The details are relatively simple. A new High Performance Cluster (HPC) going into place needs to be monitored. The tool being used is Nagios. The goal of this particular monitoring instance was to setup service checks using hostgroups to help minimize the maintenance overhead. The problem of course is that the potential to add N compute nodes was (and still is) a reality. Before even bothering to add any nodes by hand I decided to script auto generating what I needed as much as possible. In the end the two small scripts I wrote did the following:
The first script generates host entries and the compute node hostgroup. The second script automatically creates hostgroups by queue. The second script also makes calls to Sun Grid Engine (SGE) to get information regarding queues.
These scripts are purposefully left as close to the originals to allow readers to go in and make improvements. They could use a lot of improvement which of course might make for a good article later on. But they do demonstrate that even if a script can use a lot of improvement at the time they got the job done.

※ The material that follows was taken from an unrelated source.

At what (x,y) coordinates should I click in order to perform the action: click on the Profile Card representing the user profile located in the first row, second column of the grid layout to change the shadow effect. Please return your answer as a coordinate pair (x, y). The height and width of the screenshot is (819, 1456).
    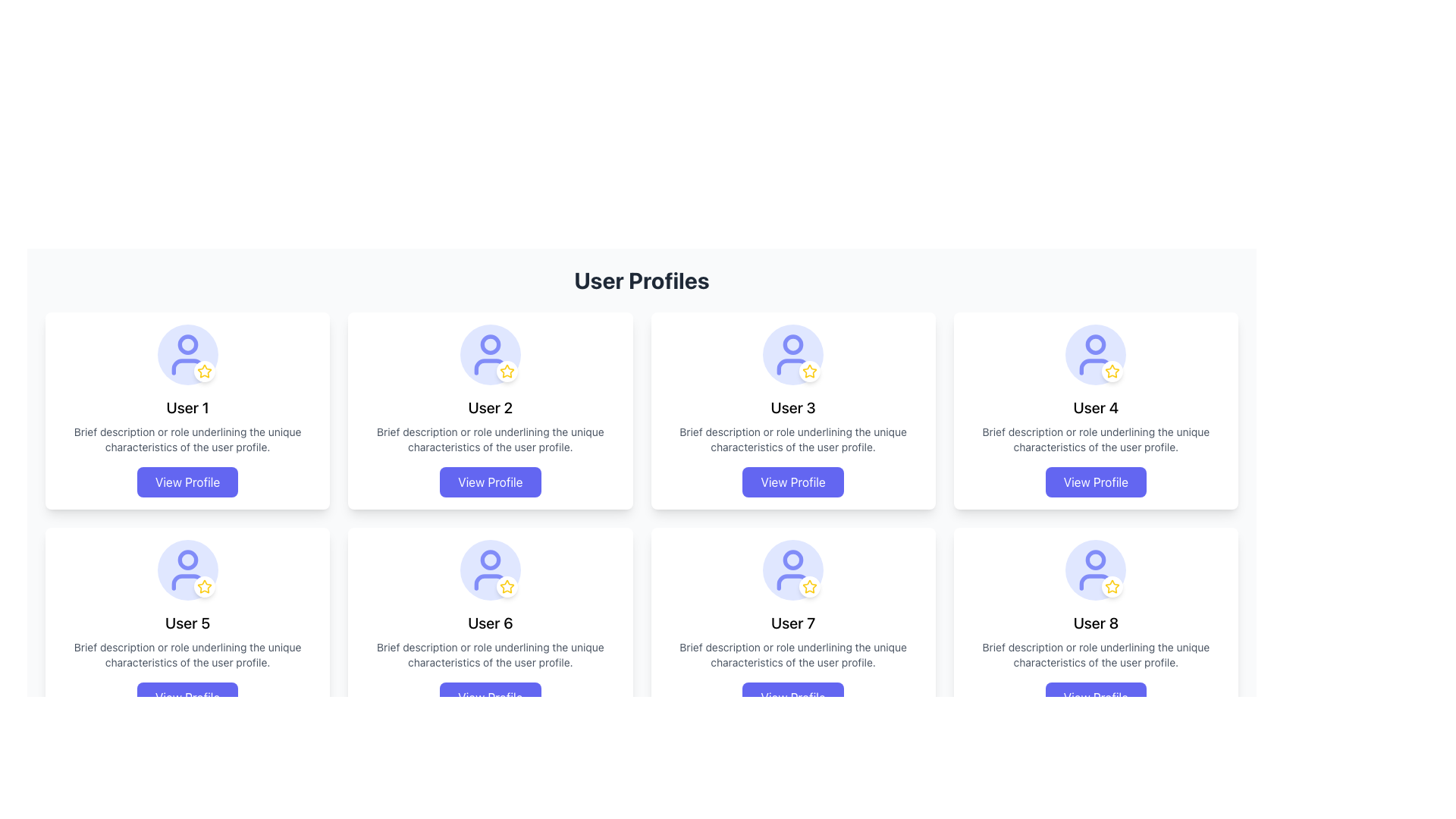
    Looking at the image, I should click on (490, 411).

And quite well I might add.
#!/usr/bin/perl
# This Creates the basic nagios config files for cluster nodes
$end = 16;
$network = "192.168.0";
print "\# RCHPC1 AUTOGENERATED CONFIG\n";
print "\# DO NOT EDIT THIS DIRECTLY! See the mkclusterconf script!\n";
$x = 11;
$members = "";
$dyn = "";
$liq ="";
for ($i = 1; $i <= $end; $i++) {
if ($i <= 9) {
$hostname = "n00$i";
} else {
$hostname = "n0$i";
}
if ($i == 1) {
$members = "n001";
} else {
$members = "$members,$hostname";
}
print "define host\{\n";
print " use linux-server\n";
print " host_name $hostname\n";
print " alias $hostname.node\n";
print " notes RC HPC Compute Node\n";
print " address $network.$x\n";
print " \}\n\n";
$x++;
}
print "define hostgroup\{\n";
print " hostgroup_name myhpc1-compute-nodes\n";
print " alias All HPC Systems\n";
print " members $members,myhpc-prime\n";
print " \}\n\n";
print "define service\{\n";
print " use generic-service\n";
print " hostgroup_name myhpc1-compute-nodes\n";
print " service_description SSH\n";
print " check_command check_ssh\n";
print " \}\n\n";
print "define service\{\n";
print " use generic-service\n";
print " hostgroup_name myhpc1-compute-nodes\n";
print " service_description Current Load\n";
print " check_command snmp_load\n";
print " \}\n\n";
print "define service\{\n";
print " use generic-service\n";
print " hostgroup_name myhpc1-compute-nodes\n";
print " service_description RPC\n";
print " check_command check_rpc_port\n";
print " \}\n\n";
#!/bin/sh
echo "define hostgroup{"
echo " hostgroup_name hpc-infrastructure"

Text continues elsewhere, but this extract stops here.